*** Opening EXTRACTED ENTRIES ***
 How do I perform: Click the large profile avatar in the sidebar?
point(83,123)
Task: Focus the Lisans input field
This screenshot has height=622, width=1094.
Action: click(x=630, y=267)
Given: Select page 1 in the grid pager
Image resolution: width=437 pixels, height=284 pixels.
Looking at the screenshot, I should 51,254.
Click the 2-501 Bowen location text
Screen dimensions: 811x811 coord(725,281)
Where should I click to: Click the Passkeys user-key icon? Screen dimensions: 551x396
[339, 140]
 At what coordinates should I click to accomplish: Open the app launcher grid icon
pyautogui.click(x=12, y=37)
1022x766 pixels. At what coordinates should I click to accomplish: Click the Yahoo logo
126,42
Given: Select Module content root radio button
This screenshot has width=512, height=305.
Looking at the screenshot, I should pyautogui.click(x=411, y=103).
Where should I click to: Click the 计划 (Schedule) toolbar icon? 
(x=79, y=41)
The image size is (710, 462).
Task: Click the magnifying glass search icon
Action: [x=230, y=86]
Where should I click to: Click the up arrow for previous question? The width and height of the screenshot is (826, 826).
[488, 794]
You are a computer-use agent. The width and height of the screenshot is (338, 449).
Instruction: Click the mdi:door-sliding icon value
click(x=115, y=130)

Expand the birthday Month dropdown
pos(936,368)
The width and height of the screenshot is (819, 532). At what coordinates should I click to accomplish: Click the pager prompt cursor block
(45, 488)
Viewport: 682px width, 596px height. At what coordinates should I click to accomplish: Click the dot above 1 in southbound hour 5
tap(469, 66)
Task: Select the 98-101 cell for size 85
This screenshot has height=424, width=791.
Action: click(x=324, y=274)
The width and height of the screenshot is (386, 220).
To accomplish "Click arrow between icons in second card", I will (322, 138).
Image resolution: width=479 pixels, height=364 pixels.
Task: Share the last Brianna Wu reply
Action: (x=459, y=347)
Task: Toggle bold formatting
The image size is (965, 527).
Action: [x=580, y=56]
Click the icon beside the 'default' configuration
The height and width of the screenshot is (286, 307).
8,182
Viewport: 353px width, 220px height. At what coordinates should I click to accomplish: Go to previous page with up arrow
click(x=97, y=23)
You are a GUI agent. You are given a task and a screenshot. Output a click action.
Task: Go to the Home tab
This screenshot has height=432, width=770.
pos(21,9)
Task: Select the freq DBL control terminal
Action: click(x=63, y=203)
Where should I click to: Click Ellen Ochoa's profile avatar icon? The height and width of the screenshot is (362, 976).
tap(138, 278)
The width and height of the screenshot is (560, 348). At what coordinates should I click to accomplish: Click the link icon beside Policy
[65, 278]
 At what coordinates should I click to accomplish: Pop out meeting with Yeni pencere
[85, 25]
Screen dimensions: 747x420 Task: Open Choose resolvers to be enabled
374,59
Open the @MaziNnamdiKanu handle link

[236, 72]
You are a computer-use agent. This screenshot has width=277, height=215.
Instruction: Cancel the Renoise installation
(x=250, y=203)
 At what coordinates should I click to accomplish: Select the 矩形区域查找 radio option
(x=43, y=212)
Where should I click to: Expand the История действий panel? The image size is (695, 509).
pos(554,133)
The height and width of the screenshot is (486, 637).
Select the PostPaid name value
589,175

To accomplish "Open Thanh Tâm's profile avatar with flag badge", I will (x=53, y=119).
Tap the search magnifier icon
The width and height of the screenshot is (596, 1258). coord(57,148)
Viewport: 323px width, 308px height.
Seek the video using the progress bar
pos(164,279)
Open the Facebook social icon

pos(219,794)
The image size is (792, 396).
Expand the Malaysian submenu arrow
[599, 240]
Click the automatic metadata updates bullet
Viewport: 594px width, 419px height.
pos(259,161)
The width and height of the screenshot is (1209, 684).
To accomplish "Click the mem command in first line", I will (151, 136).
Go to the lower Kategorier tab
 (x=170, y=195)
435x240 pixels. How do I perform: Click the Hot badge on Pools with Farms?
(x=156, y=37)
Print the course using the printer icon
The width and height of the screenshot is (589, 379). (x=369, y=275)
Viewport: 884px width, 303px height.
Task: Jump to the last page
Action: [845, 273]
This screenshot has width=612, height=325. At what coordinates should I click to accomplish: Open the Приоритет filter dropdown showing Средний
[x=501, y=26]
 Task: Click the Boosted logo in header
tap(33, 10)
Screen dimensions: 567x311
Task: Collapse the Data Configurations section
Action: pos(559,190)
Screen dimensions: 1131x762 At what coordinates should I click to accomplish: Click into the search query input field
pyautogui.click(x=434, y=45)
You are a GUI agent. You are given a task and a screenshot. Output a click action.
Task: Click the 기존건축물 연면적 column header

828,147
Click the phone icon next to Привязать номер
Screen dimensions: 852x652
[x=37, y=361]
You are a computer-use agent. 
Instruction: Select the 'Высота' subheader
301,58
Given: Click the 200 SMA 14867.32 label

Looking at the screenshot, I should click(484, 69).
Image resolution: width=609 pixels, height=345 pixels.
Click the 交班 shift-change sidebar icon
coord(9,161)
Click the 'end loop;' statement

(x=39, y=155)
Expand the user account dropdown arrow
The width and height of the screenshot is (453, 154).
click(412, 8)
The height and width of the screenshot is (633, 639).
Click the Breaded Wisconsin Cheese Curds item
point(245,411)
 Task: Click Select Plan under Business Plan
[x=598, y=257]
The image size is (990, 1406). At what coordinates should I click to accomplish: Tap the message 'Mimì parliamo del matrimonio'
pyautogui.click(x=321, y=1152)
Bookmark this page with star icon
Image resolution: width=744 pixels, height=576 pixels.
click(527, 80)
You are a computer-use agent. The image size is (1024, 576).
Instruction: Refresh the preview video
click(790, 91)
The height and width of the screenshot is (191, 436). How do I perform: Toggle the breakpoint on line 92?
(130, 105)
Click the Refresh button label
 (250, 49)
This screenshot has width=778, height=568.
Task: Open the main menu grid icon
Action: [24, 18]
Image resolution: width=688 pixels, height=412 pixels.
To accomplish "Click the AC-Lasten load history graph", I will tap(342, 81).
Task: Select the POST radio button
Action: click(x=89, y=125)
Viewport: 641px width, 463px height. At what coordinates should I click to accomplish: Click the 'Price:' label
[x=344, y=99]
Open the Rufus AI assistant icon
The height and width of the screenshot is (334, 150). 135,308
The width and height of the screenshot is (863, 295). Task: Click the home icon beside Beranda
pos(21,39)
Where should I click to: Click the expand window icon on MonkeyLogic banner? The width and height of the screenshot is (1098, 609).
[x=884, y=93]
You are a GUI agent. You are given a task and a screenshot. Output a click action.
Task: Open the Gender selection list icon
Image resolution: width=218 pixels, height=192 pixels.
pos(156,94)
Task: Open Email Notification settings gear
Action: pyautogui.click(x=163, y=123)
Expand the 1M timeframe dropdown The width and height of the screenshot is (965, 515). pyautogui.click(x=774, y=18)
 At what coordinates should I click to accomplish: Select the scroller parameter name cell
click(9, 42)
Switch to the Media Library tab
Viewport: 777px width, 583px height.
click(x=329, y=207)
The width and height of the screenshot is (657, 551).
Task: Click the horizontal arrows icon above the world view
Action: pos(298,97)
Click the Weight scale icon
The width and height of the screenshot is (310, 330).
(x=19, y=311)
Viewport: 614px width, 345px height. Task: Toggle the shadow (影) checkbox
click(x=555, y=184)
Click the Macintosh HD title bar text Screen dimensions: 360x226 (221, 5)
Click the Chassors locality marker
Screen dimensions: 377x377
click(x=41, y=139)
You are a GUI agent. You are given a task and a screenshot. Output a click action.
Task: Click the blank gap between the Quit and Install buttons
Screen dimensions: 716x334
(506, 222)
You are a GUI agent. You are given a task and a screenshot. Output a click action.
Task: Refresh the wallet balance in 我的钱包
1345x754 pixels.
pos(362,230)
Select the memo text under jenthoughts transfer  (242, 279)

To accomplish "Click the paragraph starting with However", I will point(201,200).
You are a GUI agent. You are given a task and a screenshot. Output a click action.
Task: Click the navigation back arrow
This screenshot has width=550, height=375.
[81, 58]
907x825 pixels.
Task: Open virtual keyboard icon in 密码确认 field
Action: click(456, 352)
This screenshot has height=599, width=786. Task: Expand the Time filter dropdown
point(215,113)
*** Closing EXTRACTED ENTRIES ***
-- TASK REQUIREMENTS --
Say how many lines of the records include the string "computer"; the number alone is enough.

-- RESPONSE TO THE TASK --
4